Os restaurantes seguirão precisando de nós; os hospitais nem se falem. Conquistamos espaços enquanto categoria, destes não recuaremos, exerceremos nosso trabalho com excelência onde quer que estejamos. Nenhum passo atrás, a Nutrição é uma ciência linda em crescente expansão e cabe a nós, com ética e senso político seguir nesses avanços evidenciando a importância que temos e valorizando as articulações que podemos realizar.
Somos bolsistas do PROUNI ou do FIES, somos estudantes, trabalhadoras e estudantes-trabalhadoras que vivenciam as dificuldades de um sistema falido que insiste em afirmar que seus métodos funcionam. É este sistema que em nome do Kapital impulsiona a utilização de agrotóxicos na produção agrícola e seus monocultivos; que potencializa os vícios de consumo dos ultra-processados; que cega muitos que buscam em cápsulas e dietas milagrosas o perfeito corpo socialmente aceito. Colegas, não se deixem enganar, este sistema traz falsas verdades maquiadas com muito açúcar e gordura trans! Uma maquiagem que produz câncer, diabetes, hipertensão, obesidade e fomes.
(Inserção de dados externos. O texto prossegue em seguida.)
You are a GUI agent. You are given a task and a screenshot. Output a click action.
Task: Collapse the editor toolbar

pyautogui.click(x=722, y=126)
Fome de vida, fome de saúde, fome de respeito e acolhimento. A sociedade tem fome… muita fome de comida mas também de algo mais. A humanidade está hipertensa de estresse, violência e medo; Está obesa de intolerância e fragmentação, em tudo isso não nos admiremos que venham os cânceres de preconceito e discriminação. Vivemos tempos de doença e a nossa constatação é: o mundo precisa de nutricionistas.
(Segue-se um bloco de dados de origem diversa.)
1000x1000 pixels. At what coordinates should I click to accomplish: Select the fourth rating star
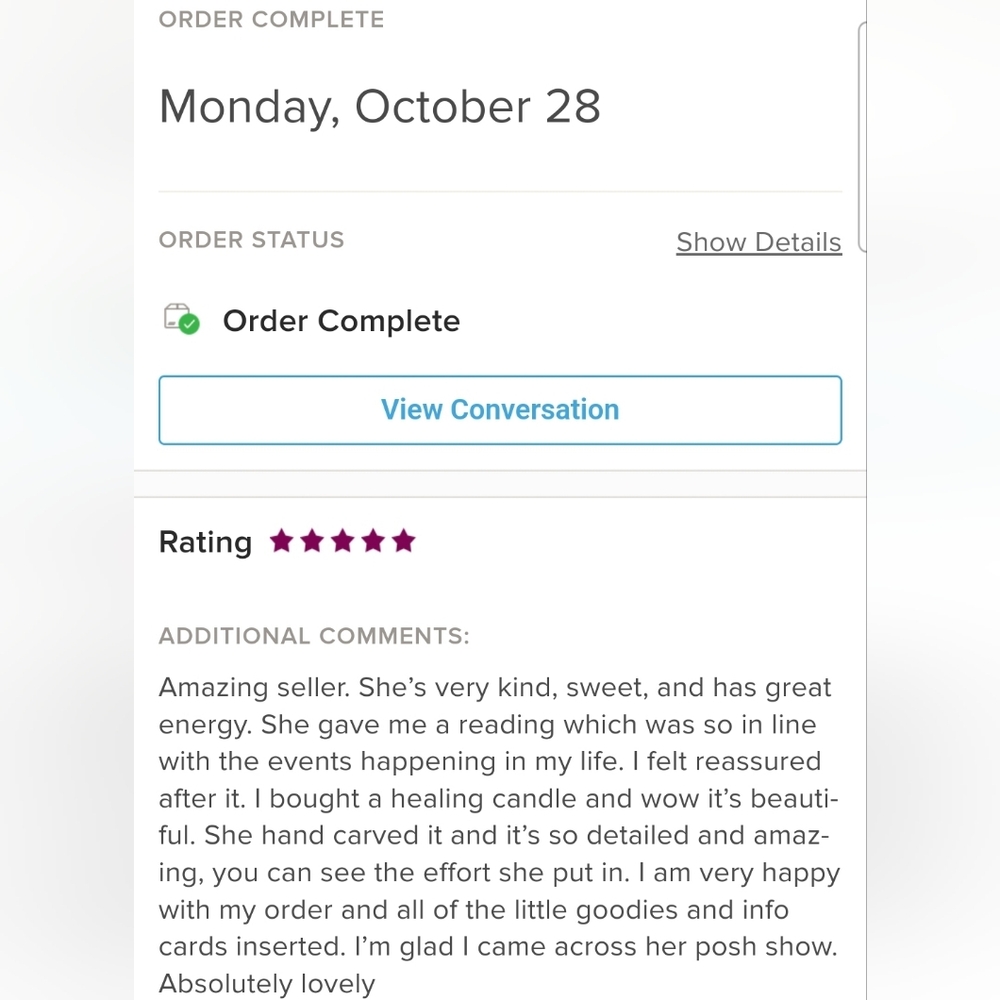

Claro, quem deveria conhecer os meandros do alimento? Suas características organolépticas e manejos dietéticos? Quem saberia propor um plano alimentar que respeite as diversidades culturais, os valores simbólicos e os ritos relacionados em uma refeição? Quem reconheceria que sentar a mesa é um ato político, social e cultural? Quem poderia afirmar que alimento é base para o corpo, complemento para a alma? Que é matéria viva que incorpora e deixa-se incorporar mostrando que é na pluralidade e na relação que se preparam os melhores manjares?
O mundo precisa de nutricionistas! Daquelas que digam: “Paaaaaarem! Mastiguem devagar, aproveitem o momento.”; Daquelas que vão te incentivar a procurar um educador físico para fugir do sedentarismo ou a feira do seu bairro para adquirir orgânicos. O mundo precisa de nutricionistas cidadãs que vão passar mais do que dez minutos num leito de hospital e irão ouvir histórias que vão além das respostas sobre a consistência das fezes e consumo diário de alimentos.
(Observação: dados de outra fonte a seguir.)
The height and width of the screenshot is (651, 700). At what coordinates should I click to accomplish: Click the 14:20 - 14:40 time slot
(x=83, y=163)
Neste dia de imensa alegria, nós visualizamos em cada semblante neste palco a materialidade de sonhos e conquistas que vem ao encontro do que compartilhamos até aqui. Foram muitas mensalidades, provas, trabalhos, sorteios para ver quem seria a única componente do grupo a apresentar o trabalho, troca de provas e estudos de casos (quando os professores nos devolviam). Alguns graus C’s, só pra dar uma emoção! Cervejas no Rapach, panquecas no Alemão, confraternizações nas aulas, visitas técnicas, algumas polêmicas nas reuniões, afinal, 32 mulheres tentando entrar em acordo, não é uma tarefa fácil.
Sentiremos saudades destes dias. Temos a certeza que este não é o fim, estamos apenas começando!